Lima frente al desafío de la escasez hídrica

En el caso de Lima, la situación es especialmente preocupante. La capital peruana dispone de solo 125 m³ de agua por habitante al año, un volumen muy por debajo del umbral de 1.000 m³ establecido por la Organización Mundial de la Salud como criterio de escasez hídrica.

Esta condición sitúa a Lima y Callao entre las ciudades más vulnerables del continente en materia de agua, debido al crecimiento poblacional y a los efectos de fenómenos climáticos como las sequías y el retroceso de los glaciares andinos, fundamentales para el abastecimiento urbano.

La presión demográfica, junto con las deficiencias en infraestructura, complica la distribución equitativa del recurso. Así, cualquier alteración en el ciclo natural podría poner en riesgo la sostenibilidad del suministro en el mediano plazo, según coinciden especialistas.

Sequía en la sierra podría
Sequía en la sierra podría generar escasez de agua y alimentos en Lima. (Andina)

Riesgo futuro por el cambio climático y necesidad de acción

A largo plazo, las proyecciones advierten un escenario más crítico para Perú. Diversos estudios estiman que, como consecuencia del cambio climático, el país podría contar con solo el 60% del agua potable actualmente disponible en los próximos cuarenta años.

Esta previsión refuerza la urgencia de proteger las fuentes hídricas y de adoptar soluciones naturales en la gestión del recurso. Impulsar políticas públicas y fortalecer estrategias de adaptación se vuelve fundamental para evitar una crisis mayor y garantizar el acceso universal al agua en las próximas décadas.

Las alteraciones del clima, acompañadas de la alta demanda urbana, subrayan la importancia de tomar medidas inmediatas para no comprometer la salud pública ni el desarrollo económico del país.

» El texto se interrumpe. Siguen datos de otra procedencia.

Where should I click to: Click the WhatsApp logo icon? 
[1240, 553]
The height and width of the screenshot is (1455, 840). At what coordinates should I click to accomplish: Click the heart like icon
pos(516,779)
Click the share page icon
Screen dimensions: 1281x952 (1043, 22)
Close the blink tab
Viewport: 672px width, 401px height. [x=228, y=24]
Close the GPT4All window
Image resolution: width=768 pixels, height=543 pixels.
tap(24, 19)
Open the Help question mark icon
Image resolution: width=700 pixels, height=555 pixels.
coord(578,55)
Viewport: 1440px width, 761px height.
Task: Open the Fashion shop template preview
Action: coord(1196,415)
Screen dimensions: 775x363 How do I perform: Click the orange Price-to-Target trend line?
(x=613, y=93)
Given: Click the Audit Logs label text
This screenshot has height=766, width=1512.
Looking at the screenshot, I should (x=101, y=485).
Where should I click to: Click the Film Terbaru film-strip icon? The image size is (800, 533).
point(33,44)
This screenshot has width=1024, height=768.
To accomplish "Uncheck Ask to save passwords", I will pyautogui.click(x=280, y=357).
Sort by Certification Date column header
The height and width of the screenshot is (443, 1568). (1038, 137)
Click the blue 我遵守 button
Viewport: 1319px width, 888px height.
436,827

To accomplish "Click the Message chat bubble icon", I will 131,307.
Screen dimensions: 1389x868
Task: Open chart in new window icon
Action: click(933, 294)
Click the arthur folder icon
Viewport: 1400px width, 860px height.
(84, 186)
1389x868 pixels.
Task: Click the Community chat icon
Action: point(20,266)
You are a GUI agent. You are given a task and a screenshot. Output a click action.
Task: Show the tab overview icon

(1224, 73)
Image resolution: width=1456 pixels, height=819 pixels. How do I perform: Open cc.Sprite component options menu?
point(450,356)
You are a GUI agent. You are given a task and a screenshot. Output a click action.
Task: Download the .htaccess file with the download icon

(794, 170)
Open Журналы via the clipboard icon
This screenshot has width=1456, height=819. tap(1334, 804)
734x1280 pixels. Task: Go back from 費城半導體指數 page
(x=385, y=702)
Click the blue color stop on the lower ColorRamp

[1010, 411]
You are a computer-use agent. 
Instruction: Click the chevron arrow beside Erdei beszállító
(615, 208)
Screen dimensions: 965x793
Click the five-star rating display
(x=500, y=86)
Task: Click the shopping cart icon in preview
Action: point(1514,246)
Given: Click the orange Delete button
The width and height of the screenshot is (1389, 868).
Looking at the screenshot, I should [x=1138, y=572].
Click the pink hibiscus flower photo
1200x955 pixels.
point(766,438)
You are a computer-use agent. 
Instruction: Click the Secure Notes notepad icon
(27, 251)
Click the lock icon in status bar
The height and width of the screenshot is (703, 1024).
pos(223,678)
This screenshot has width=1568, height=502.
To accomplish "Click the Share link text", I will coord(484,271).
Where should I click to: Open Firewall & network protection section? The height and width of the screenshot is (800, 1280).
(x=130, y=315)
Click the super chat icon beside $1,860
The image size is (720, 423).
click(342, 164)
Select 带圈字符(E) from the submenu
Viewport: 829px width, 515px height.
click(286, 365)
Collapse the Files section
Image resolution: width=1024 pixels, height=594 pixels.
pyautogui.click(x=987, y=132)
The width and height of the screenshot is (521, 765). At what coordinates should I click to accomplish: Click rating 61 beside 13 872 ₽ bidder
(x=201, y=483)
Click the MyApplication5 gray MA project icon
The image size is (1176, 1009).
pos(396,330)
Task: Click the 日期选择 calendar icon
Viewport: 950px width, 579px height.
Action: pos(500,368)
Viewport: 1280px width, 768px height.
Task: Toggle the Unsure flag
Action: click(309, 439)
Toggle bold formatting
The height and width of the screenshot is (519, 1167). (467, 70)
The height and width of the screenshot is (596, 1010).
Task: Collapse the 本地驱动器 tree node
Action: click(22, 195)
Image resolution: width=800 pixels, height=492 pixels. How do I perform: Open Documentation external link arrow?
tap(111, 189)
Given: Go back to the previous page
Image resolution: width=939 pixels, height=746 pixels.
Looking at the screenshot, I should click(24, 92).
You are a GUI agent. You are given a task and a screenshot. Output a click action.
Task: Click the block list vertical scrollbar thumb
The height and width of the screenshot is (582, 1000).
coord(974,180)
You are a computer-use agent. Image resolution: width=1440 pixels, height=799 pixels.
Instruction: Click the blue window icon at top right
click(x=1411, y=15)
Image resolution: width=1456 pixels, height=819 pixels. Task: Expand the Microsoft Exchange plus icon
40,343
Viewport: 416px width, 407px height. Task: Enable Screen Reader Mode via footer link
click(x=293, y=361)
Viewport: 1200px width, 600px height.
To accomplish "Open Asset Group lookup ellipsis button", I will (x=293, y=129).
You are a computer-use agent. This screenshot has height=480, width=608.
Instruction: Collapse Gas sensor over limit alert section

Educación y conciencia ciudadana en el cuidado del agua

En respuesta al desafío, campañas educativas promueven un cambio en la relación de la sociedad con el agua. El programa “Guardianes del Agua” orienta a niños y familias hacia la reflexión y el aprendizaje sobre el valor del recurso.

Esta iniciativa utiliza dinámicas simbólicas, como la entrega de botellas imposibles de abrir y la proyección de películas vinculadas a la crisis de agua, para sensibilizar a los más jóvenes sobre la dificultad real de acceder a este recurso en diversas regiones del país.

La directora ejecutiva de Aquafondo, Mariella Sánchez, resalta la importancia de que los niños se conviertan en agentes de cambio en sus hogares y comunidades. En palabras de Sánchez, en una ciudad como Lima, ubicada en un entorno desértico y con alta vulnerabilidad frente a la escasez hídrica, el cuidado del agua es un desafío prioritario.